Piazza Alessandro Manzoni

 

In 1470, Jacopo Appiani III built a hospital next to the Church of St. John the Baptist, which now belongs to the Misericordia, in the space where originally there were neither buildings nor vegetation to separate the town from the noble Citadella. One hundred years later, his great-grandson Jacopo VI expanded it and assigned its management to the Fatebenefratelli, followers of St. John of God.

By 1557 the existing Church had fallen into ruin; it was then restored in order to host the Franciscan Friars, who a year later settled in the adjacent convent which they had built (now being restructured to accommodate the city library). The Franciscans stayed there until the beginning of what is known as the ‘French’ period in 1806.

The Church, with its single nave, is in the central part of the square. It seems to have been built in the thirteenth century, as revealed in the findings in the back of the apse and by the rows of limestone from Albarese in the façade. On the inside, you can admire the two carved wooden crucifixes and some paintings of great value: the first, from the XVI century on the high altar; the second, from the fifteenth century, in the nearby chapel.

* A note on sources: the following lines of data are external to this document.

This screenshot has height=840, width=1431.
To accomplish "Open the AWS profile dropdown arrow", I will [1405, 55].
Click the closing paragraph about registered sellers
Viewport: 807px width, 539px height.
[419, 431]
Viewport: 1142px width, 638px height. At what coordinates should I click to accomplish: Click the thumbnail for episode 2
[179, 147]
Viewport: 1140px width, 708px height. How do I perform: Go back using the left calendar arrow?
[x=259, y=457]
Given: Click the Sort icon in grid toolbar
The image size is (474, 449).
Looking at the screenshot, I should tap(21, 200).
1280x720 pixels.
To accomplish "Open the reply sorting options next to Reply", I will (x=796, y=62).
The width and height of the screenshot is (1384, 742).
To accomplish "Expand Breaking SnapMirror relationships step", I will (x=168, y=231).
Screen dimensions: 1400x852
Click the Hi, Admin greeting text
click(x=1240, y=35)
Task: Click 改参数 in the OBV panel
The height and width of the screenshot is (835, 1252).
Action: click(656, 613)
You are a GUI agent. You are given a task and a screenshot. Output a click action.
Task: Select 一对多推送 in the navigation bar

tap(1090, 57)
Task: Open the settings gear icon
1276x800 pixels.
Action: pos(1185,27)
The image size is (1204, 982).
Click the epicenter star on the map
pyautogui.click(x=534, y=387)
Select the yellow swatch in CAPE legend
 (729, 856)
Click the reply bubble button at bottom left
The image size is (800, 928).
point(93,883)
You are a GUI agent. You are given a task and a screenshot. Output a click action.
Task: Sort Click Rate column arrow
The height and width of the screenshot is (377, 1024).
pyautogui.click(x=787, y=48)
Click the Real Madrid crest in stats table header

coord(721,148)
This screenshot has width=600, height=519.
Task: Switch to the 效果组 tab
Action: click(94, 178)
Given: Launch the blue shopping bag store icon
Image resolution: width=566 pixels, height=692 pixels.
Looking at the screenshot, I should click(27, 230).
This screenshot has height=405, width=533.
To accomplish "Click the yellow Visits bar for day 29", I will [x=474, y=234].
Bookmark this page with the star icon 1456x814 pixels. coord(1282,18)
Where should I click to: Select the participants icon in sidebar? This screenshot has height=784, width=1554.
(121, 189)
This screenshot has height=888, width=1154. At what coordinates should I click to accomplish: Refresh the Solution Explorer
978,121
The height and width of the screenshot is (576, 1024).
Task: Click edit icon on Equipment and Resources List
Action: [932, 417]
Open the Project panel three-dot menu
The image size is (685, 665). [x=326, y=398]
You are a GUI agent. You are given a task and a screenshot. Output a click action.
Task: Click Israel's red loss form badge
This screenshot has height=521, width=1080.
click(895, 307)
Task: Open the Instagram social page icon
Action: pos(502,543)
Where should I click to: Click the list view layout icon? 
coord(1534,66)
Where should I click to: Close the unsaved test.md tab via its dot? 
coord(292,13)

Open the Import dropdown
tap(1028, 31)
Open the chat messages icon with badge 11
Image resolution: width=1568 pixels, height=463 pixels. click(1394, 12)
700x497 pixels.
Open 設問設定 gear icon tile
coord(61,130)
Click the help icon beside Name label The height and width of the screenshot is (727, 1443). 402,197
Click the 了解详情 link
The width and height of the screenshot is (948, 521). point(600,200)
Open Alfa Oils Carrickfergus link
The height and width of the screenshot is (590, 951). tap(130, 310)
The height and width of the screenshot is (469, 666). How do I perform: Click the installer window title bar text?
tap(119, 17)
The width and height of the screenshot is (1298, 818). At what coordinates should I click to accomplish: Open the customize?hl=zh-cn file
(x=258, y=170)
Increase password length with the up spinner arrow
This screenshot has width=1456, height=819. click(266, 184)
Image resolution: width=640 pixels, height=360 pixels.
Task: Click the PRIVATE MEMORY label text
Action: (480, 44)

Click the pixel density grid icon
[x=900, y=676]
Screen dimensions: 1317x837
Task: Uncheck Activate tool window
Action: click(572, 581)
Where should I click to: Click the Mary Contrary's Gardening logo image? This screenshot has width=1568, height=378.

Until the early nineteenth century, the square outside the Church appeared flat, rising rapidly to meet the walls that surrounded the Citadella. The Bonaparte-Baiocchi had the square levelled, giving it a substantial slope; as a result, you had to descend some stairs in order to access the nave of the Church. In 1865, when the Misericordia was given the running of the Church, the floor was finally raised to the level of the square.